**Problems to solve**
**A)** Update the early labor guide, starting at "When should I" and ending at "to do next.", so that every "contractions" becomes "surges".
**B)** According to the early labor guide, at what point should you call your provider about contractions?

**Page extract**
Signs of Early Labor
As very tired and very pregnant women, we are often in a desperate search for any signs that labor is ready to begin. We bounce on our yoga balls, sip our raspberry leaf tea, monitor each twinge, and try to determine if it’s amniotic fluid in our underwear, or did we just pee?
Here are a few signs that you may or may not experience as your body and your baby prepare for labor.
What are the signs of early labor?
- You may feel the baby drop down lower into your pelvis, causing increased pelvic pressure.
- This drop also creates a “lightening” effect that makes it easier to breathe, since there is less pressure pushing up into your diaphragm and lungs.
- Lower back pain and/or mild-moderate cramping. Early labor contractions start off gradual, are generally not regular in their timing, and mild enough that you can talk through them most of the time.
What can I do if I’m in early labor?
Because the length of this stage is so unpredictable (ranging from hours to days), we recommend you manage your early labor symptoms at home as long as you are able to cope well. Here are some recommendations to help you:
- Take hot showers and/or warm baths.
- Apply heat packs for cramping, ice packs for back pain.
- Hydrate, hydrate, hydrate! Your uterus is a muscle that needs hydration to function at its best.
- Eat! If you’re hungry, eat. Small frequent snacks or meals will keep you feeling strong and energized.
- Keep moving. If you have energy, go for a walk, rock on your yoga ball, walk up and down the stairs, and sway those hips to get your baby in a good position.
- If you’re tired – take a nap. Rest is important!
- To help you sleep in early labor, we often encourage moms to take Benadryl and Tylenol at bedtime. Rest and sleep are important in order to maintain good energy for when labor really kicks in! Talk to your provider about what’s best for you.
When should I call my provider?
- As labor moves from the early to the active phase, you will feel a definite shift in the intensity and frequency of the contractions.
- This is when you download an app or ask a partner to start timing contractions.We recommend you call us when the contractions are 3-4 minutes apart (from beginning of contraction to beginning of the next contractions), lasting about a minute each, and you are no longer able to talk through them.
- Real labor contractions will not slow down or go away despite rest or hydration.
- If your water breaks… don’t panic. Most of the time it does not mean your baby is coming right away. You have time. Put on a pad, look at the color of the fluid, and call your provider to have a conversation about what to do next.
It’s exhausting for you to have to make multiple trips into the hospital, so try some of these tips at home first, and always feel free to call us with your symptoms. We can often make more suggestions, and even gauge over the phone what your best course of action will be.
We sometimes recommend a visit to South Shore Hospital’s Early Labor Lounge, which is a great place for moms that are almost in active labor, but aren’t quite ready to be admitted.
Remember, your body was made to do this.
When the time comes to bring your baby into the world, you will know just what to do. And we are always here to help you along the way!

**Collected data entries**
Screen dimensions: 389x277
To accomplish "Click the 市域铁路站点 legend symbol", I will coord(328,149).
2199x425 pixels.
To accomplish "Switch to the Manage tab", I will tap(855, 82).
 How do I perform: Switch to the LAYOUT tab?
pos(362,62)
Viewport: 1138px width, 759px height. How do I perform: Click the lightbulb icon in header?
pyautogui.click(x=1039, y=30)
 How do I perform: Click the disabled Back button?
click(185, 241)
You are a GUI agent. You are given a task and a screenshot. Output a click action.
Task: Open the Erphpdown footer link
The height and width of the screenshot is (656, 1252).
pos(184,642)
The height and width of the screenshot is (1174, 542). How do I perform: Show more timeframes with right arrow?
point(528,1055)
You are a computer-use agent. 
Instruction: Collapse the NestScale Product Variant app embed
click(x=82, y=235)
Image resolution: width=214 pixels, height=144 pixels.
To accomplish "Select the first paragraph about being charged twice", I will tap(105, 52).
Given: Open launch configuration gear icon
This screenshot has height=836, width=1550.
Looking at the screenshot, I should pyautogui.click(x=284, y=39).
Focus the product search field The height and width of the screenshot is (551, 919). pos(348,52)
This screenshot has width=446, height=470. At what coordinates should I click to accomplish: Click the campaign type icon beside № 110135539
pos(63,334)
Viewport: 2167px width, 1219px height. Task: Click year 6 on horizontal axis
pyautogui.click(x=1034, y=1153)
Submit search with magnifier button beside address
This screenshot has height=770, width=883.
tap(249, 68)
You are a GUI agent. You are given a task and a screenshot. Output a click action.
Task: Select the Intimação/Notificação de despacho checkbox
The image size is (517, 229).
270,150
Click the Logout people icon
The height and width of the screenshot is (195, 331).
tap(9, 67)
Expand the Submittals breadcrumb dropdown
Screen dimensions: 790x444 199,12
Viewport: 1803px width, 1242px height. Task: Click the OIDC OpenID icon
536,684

**Answer section**
**A)**
When should I call my provider?
- As labor moves from the early to the active phase, you will feel a definite shift in the intensity and frequency of the surges.
- This is when you download an app or ask a partner to start timing surges.We recommend you call us when the surges are 3-4 minutes apart (from beginning of contraction to beginning of the next surges), lasting about a minute each, and you are no longer able to talk through them.
- Real labor surges will not slow down or go away despite rest or hydration.
- If your water breaks… don’t panic. Most of the time it does not mean your baby is coming right away. You have time. Put on a pad, look at the color of the fluid, and call your provider to have a conversation about what to do next.

**B)** Call when the contractions are 3-4 minutes apart, each lasts about a minute, and you can no longer talk through them.